Final mention should be made concerning the role of neuroimaging in the diagnosis of bacterial meningitis. Although contrast enhancement of meninges may be seen on CT or MRI early in the course of illness, these findings are nonspecific and contribute little to establishing the diagnosis (164). A better use of these modalities is to exclude other CNS pathology or to diagnose intracranial complications of meningitis (201).
CEREBROSPINAL FLUID SHUNT INFECTIONS
A variety of temporary and permanent prosthetic devices are used to access, drain, divert, and monitor the CSF. These devices may be internalized for chronic use or externalized for use in the acute setting. Internalized devices consist of shunts (ventriculoperitoneal, ventriculoatrial, ventriculoureteral, lumboperitoneal), and reservoirs (lumbar, ventricular).
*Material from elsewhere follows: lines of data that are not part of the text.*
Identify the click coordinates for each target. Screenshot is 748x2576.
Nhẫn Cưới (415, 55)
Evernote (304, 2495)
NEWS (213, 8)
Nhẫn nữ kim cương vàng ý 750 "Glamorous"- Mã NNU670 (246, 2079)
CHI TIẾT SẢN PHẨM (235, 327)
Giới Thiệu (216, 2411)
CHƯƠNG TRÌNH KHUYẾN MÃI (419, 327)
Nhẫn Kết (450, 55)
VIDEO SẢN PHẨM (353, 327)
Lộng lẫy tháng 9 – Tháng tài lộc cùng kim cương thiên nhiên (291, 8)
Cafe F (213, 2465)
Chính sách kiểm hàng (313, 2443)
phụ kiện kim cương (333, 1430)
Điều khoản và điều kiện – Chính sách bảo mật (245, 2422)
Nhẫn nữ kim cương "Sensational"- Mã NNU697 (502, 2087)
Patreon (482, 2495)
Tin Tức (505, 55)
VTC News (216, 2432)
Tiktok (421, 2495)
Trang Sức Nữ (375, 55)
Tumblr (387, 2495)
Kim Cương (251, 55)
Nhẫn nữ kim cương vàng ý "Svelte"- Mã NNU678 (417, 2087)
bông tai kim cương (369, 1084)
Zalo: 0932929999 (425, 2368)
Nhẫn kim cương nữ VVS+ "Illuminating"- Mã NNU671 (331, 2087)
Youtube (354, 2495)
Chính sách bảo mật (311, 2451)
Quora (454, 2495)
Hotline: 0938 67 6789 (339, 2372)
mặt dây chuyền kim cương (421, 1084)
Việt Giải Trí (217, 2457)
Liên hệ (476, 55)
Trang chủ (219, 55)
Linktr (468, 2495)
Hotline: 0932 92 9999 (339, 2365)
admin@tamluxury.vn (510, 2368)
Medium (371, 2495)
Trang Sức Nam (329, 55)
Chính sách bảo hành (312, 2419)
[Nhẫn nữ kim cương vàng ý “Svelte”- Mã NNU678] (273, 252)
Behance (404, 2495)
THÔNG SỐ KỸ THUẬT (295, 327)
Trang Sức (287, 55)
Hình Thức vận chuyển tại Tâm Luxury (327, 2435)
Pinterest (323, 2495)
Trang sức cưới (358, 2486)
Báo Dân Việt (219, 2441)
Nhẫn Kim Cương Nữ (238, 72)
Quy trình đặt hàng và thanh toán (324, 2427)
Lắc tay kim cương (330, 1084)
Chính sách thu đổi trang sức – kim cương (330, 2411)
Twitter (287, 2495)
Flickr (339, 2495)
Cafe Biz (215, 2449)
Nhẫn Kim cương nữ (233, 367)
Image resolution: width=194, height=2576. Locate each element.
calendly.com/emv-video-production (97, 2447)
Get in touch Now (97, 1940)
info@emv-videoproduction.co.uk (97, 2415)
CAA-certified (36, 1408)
Externalized devices facilitate drainage (ventriculostomy, lumbar drain, external shunt) or measure ICP when the device (intraventricular, epidural, subdural) is connected to a transducer. Insertion of a ventriculoperitoneal shunt is the most common surgical procedure performed for the long-term control of hydrocephalus. Infections complicating these devices may occur at any site or compartment traversed by the prosthesis. Proximal infections include meningitis, ventriculitis, empyema, abscess, and infection involving the surgical site (wound infection, cellulitis, osteomyelitis). Distal infections include tunnel infections along the catheter tract, bacteremia, pleuritis, peritonitis, and related intra-abdominal infections. Infections of temporary devices are almost always healthcare associated, because their insertion and use requires hospitalization. The current CDC guidelines define infection secondary to an implantable device as healthcare associated if it occurs within 1 year of the operative procedure and the two appear to be related (109). Such a designation must often be based subjectively on the type of infection, clinical setting, and responsible microorganism. Because of the clustering of shunt infections within 60 days of implantation (10,64,79,80,202,203), shorter periods have been suggested to designate a shunt infection as healthcare associated (129). Because of the considerable overlap among infections of different CNS prosthetic devices, this discussion can focus on the diagnosis of CSF shunt infections as the prototype for this group. Certain specific infections potentially related to CSF shunts have already been covered in detail earlier in this chapter (SSIs) or are covered in later sections (intracranial suppurations).
The most important risk factor for the development of CNS shunt infection is the level of training of the neurosurgeon, with neurosurgical trainees having a higher rate of infection (27). Variables such as year of placement of the shunt, age of the patient, length and time of the operation, and exact placement of the distal drain do not increase the risk of infection (202,204). Additionally, elevated CSF protein content does not appear to increase the risk of shunt infection (205).